[Start of section]
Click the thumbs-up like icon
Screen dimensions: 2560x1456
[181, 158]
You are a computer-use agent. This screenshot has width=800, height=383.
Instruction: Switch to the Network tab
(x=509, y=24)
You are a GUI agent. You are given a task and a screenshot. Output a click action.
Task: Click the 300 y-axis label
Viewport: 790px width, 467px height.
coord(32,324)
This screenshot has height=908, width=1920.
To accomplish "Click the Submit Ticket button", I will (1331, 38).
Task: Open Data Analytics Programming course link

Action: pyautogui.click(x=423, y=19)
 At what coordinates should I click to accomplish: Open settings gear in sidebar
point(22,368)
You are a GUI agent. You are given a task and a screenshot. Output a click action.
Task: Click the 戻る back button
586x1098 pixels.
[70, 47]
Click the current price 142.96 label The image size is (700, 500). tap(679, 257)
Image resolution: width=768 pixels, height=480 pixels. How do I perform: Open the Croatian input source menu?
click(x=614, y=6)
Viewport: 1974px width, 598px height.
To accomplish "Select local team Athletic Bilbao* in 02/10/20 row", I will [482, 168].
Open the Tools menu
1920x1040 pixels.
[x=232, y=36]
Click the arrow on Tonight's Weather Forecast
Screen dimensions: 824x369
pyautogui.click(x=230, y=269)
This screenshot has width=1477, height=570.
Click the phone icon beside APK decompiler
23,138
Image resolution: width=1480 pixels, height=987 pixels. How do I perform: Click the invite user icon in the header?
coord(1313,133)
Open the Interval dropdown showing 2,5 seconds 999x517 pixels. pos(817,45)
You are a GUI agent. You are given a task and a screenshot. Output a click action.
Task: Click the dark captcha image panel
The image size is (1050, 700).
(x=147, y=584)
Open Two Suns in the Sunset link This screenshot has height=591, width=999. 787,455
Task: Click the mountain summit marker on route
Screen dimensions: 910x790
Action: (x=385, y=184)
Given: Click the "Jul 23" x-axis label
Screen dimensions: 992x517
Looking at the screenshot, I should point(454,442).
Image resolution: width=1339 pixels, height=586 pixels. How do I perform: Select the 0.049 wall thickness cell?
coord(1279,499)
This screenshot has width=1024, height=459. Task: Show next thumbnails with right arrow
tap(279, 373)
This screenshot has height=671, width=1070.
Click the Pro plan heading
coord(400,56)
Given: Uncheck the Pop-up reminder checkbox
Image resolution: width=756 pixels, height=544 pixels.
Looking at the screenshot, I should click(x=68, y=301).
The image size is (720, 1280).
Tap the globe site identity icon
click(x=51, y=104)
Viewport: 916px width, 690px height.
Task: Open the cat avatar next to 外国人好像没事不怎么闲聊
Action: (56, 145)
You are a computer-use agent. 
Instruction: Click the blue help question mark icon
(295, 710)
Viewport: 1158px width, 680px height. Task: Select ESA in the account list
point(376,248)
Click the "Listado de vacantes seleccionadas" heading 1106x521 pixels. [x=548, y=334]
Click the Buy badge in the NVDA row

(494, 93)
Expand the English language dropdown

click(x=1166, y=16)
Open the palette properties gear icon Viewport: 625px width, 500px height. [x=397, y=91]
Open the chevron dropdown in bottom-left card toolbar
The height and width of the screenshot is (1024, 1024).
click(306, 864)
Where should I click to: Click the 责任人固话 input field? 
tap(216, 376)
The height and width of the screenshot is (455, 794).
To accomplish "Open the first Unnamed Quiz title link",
[End of section]
Whenever a line in the records above contains the string "axis", copy that line.

▸ Written answer
Task: Click the 300 y-axis label
Given: Click the "Jul 23" x-axis label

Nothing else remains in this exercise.